Speaking of job-seeking, there was this interview I found with a senior character animator at ‘Blizzard Entertainment’ that talks about his experience as an animator growing up in South Korea before moving to Canda and eventually working at ‘Blizzard Entertianment’. What this relates back to job-seeking is that he describes the interview process to be really lengthy as it spanned across two days that being his day of showreel and the other day was you talked to the entire staff for the entire day. This is so they can test weather you’ll be able to communicate really well with your co-workers as well as getting a sense of what your character is like. This is how the company could source out the true people that felt passionate about the workplace and role and the ‘grumblers’.
On top of that, the main part of the interview was mostly going into what it was like for Kyongho to animate two characters from the game ‘Overwatch’, Genji and Bastion and how they were probably one of the more trickier characters to animate due to Genji being a ninja who really likes to flail their arms around which was really hard to make look realistic when animating them. For some of his actions, he had to push the model just a little bit further than what’s humanly possible to achieve the look they wanted to get. Since the animation is happening so fast, it’s really hard to see these imperfections in game.

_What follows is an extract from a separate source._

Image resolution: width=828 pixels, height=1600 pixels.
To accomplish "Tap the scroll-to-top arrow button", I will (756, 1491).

This links into how the very same company has made one of my favorite 3D animated pieces of all time and one of the reasons that have gotten me into the medium so much. The animated short is known as ‘The Last Bastion’ and I mainly love it for it’s use of animation and how the characters interact with the literal environment around them. The robot Bastion demonstrates a very mechanical and robotic look at the start of the short but this quickly develops to become more human overtime just trapped in a human’s body. In addition to his, the bird that follows him is animated really realistically to the point where it’s hard to tell that if there wasn’t a mocap suit on the bird. Overall, the animation itself helps to narrate the story through both the robot’s and animals movements so effortlessly as it also doesn't involve any dialogue so the animation really has to rely on the movements being done just right so you are easily guided to what’s happening. In addition to the short I’ve linked below, I’ve also featured a breakdown video I watched that helps really detail the aspects of the short and how some things were achieved.

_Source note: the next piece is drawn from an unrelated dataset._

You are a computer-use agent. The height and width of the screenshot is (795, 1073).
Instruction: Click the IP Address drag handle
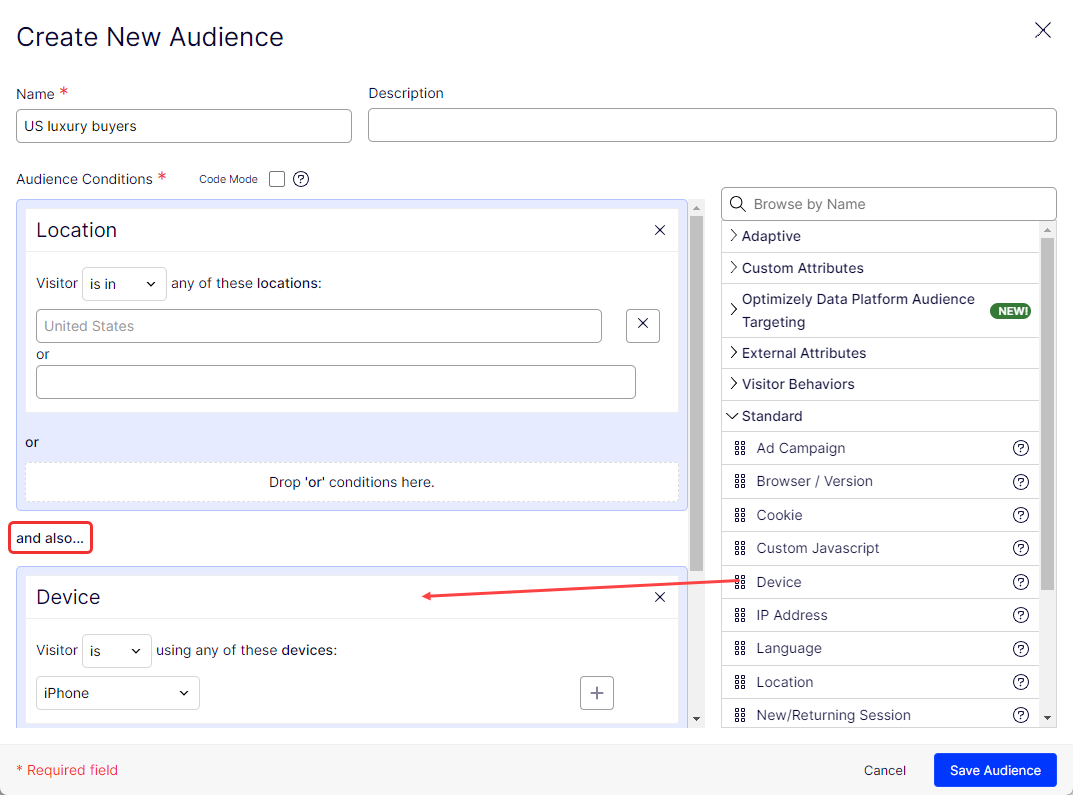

Interview with Kyongho Hong, Senior Character Animator for Overwatch
https://www.invenglobal.com/articles/235/interview-with-kyongho-hong-senior-character-animator-for-overwatch
Overwatch Animated Short | "The Last Bastion"
youtube
What "The Last Bastion" is REALLY about || animation breakdown
youtube
Overall, I felt really happy covering the 3D animator role the most so far as I felt I was so passionate learning about what people’s experiences have been like to get into the role as well as job listings and expressing my passion for one of my favorite pieces. Doing this post has made me realise how much I really enjoyed the 3D/CG medium as well with the work that goes into it and the story-telling aspect behind it.